* Work item:
Go through the entries and copy every line that has the string "agent" in it.

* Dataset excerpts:
##########

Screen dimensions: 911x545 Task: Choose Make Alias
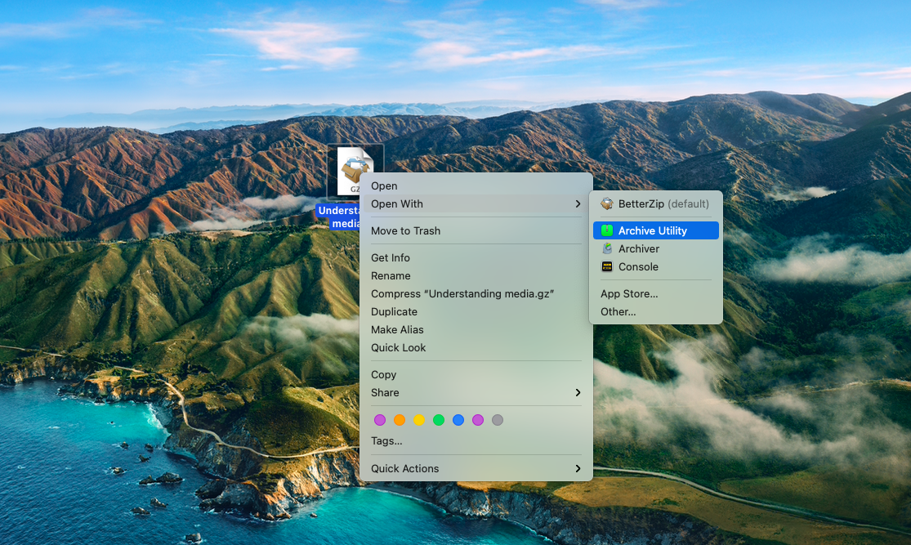click(x=398, y=329)

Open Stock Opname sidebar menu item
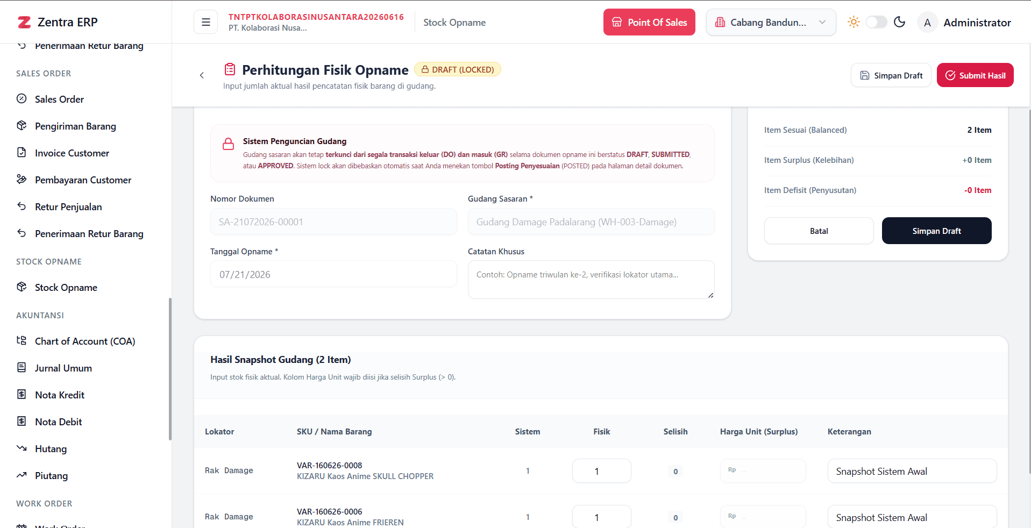point(66,288)
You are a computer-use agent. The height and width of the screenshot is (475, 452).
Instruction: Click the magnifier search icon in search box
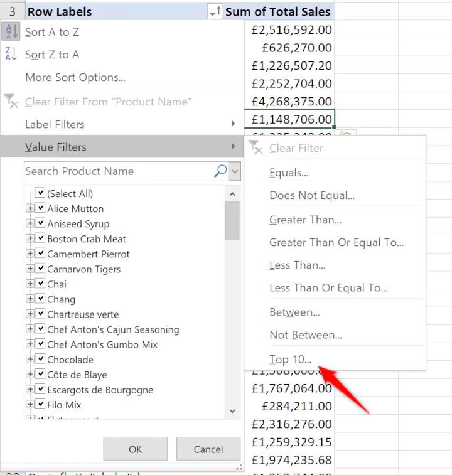tap(220, 171)
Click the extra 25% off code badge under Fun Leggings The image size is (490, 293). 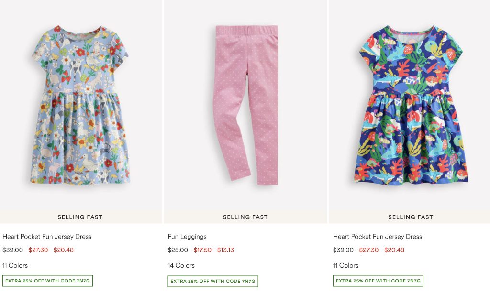coord(213,281)
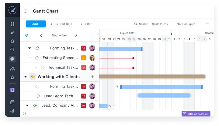This screenshot has width=219, height=126.
Task: Expand all rows with double chevron
Action: pos(26,35)
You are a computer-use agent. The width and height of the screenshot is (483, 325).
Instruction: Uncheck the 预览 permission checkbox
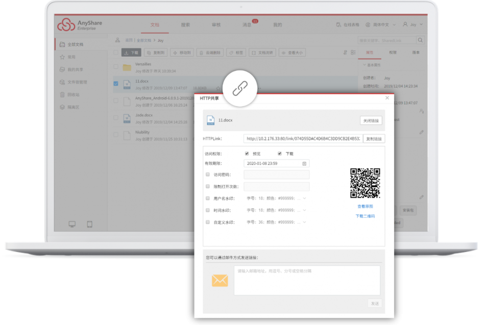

##########

* Answer to this problem:
You are a computer-use agent. The height and width of the screenshot is (475, 452).
You are a computer-use agent. The width and height of the screenshot is (483, 325).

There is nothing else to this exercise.